CRISPR/Cas12a-calibrated biosensor for accurate detection of low-frequency single nucleotide variants via loop-assisted adjustable entropy-driven catalytic reaction

Abstract

Accurate determination of single nucleotide variants (SNVs) with low variant-allele frequencies (VAFs) in clinical samples is urgently needed but challenging, since subtle Gibbs free energy differences of mutation-type (MT) sequences cannot overwhelm the interferences caused by high concentrations of wild-type (WT) sequences. Herein, a novel biosensor was constructed for accurately identifying SNVs with low VAFs (< 0.1 %) by a loop-assisted adjustable entropy-driven catalytic reaction (EDR), benefiting from the adjusted Gibbs free energy for these interferences elimination. At the detection system, the binding energy between WT sequences and EDR induced is restricted through the insertion of a loop structure in the toehold region, reducing the interferences generated by high concentrations of WT sequences.

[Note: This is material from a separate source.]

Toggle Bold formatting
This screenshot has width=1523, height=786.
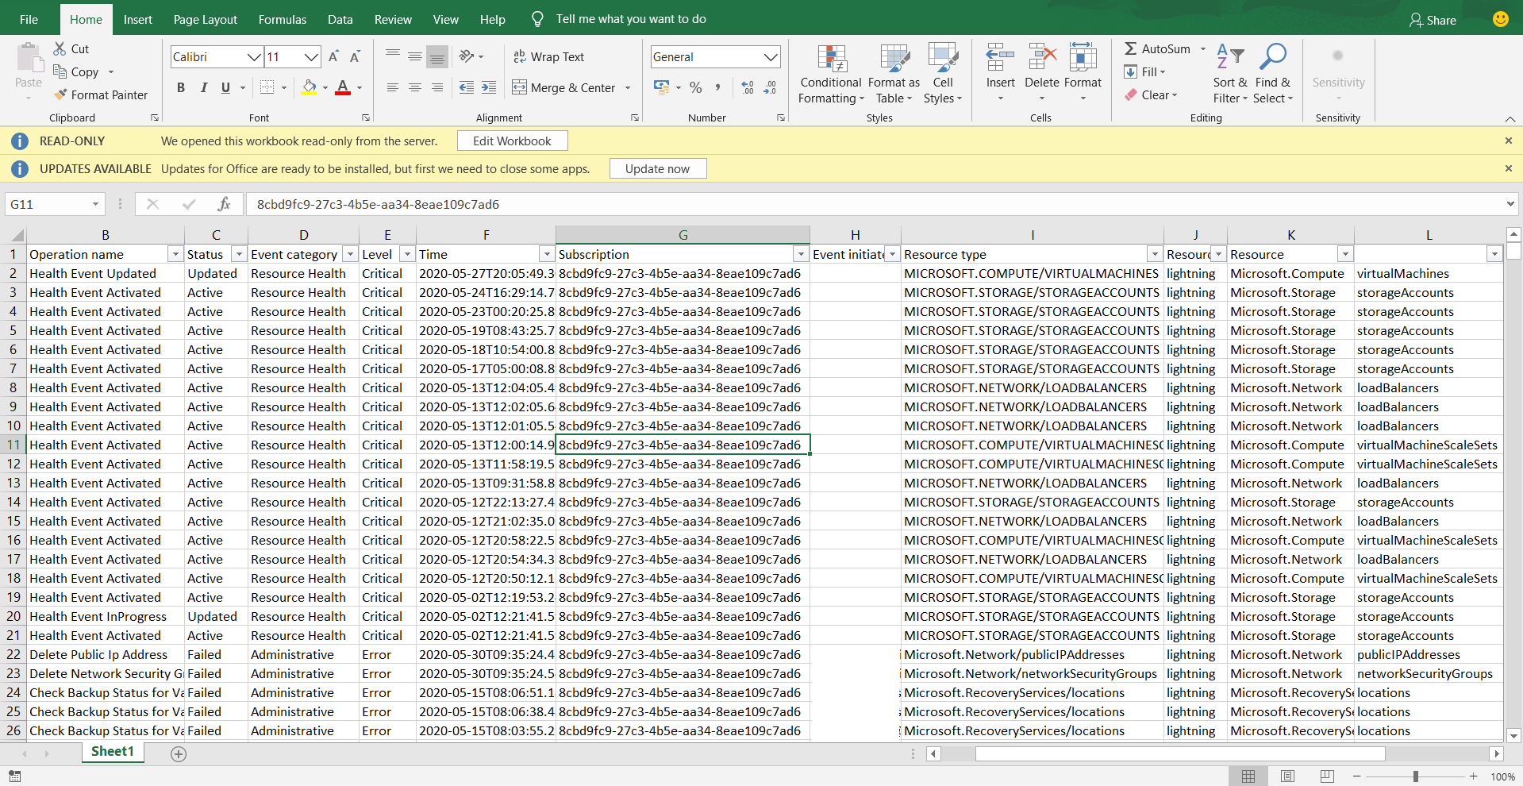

Furthermore, the CRISPR/Cas12a system functions as a synergistic signal calibrator, thereby markedly enhancing the sensitivity and specificity of the EDR through its precise RNA-guided nucleic acid recognition and signal amplification capability. Moreover, our proposed method was applied for drug-resistant mutations of Mycobacterium tuberculosis analysis from synthetic DNA and clinical samples, and excellent accuracy indicated its great potential as next-generation sequencing (NGS). This work provides some new insights about highly specific bioassays construction in disease diagnosis.